* [Data provided]:
::::::::

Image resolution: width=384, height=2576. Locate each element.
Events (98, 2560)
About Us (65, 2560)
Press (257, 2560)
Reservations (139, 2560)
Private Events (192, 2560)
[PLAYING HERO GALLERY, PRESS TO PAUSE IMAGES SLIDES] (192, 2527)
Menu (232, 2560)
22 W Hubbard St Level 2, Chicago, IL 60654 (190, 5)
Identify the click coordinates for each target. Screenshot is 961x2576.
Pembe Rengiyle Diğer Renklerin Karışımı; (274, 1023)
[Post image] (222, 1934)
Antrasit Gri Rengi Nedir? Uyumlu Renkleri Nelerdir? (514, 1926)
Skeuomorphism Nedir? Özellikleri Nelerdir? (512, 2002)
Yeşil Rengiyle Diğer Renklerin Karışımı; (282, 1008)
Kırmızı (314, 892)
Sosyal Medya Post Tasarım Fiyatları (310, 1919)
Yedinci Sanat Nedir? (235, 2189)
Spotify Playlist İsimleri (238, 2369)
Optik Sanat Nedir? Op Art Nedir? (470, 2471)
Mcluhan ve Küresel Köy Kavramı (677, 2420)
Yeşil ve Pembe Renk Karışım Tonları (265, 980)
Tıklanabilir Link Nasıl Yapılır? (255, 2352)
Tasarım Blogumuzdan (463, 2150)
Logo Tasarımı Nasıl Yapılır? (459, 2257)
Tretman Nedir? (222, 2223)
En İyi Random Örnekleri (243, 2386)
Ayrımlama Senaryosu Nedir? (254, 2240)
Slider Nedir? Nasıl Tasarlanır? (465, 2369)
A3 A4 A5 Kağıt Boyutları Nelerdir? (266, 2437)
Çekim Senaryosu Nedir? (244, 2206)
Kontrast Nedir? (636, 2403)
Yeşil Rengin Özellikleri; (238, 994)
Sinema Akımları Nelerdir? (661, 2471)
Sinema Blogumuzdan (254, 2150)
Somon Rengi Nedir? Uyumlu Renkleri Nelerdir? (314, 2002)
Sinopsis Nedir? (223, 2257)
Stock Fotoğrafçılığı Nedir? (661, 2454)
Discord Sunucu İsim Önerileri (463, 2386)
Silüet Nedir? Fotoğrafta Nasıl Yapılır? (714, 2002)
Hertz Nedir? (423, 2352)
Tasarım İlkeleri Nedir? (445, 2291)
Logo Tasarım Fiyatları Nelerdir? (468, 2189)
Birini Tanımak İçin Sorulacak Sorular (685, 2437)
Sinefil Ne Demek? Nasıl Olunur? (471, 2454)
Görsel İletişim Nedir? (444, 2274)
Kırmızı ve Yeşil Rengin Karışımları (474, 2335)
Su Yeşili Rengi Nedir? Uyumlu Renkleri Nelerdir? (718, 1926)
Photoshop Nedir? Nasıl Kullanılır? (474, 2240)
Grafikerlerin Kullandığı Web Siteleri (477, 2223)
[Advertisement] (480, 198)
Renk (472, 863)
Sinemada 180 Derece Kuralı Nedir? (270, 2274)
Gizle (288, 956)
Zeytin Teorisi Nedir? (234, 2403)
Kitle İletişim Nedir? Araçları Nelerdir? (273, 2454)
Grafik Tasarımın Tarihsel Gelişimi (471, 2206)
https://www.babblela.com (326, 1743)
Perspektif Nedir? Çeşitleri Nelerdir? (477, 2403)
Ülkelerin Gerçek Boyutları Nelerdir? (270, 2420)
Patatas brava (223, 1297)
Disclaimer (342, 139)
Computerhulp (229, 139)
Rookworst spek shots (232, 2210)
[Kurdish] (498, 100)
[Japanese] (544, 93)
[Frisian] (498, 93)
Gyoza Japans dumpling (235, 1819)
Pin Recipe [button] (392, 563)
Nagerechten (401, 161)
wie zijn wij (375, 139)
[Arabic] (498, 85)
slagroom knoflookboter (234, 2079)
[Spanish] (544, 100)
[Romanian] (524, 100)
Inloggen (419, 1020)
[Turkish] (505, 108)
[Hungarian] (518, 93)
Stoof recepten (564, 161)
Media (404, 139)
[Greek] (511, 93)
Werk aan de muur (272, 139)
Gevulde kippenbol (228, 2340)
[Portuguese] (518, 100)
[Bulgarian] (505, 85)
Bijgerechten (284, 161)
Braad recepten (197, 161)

::::::::

* [Exercise instructions]: Output only an exact transcription of the lines above from the one with "Rookworst spek shots (232, 2210)" up to and including the one with "Media (404, 139)".

* [Result of this exercise]:
Rookworst spek shots (232, 2210)
[Kurdish] (498, 100)
[Japanese] (544, 93)
[Frisian] (498, 93)
Gyoza Japans dumpling (235, 1819)
Pin Recipe [button] (392, 563)
Nagerechten (401, 161)
wie zijn wij (375, 139)
[Arabic] (498, 85)
slagroom knoflookboter (234, 2079)
[Spanish] (544, 100)
[Romanian] (524, 100)
Inloggen (419, 1020)
[Turkish] (505, 108)
[Hungarian] (518, 93)
Stoof recepten (564, 161)
Media (404, 139)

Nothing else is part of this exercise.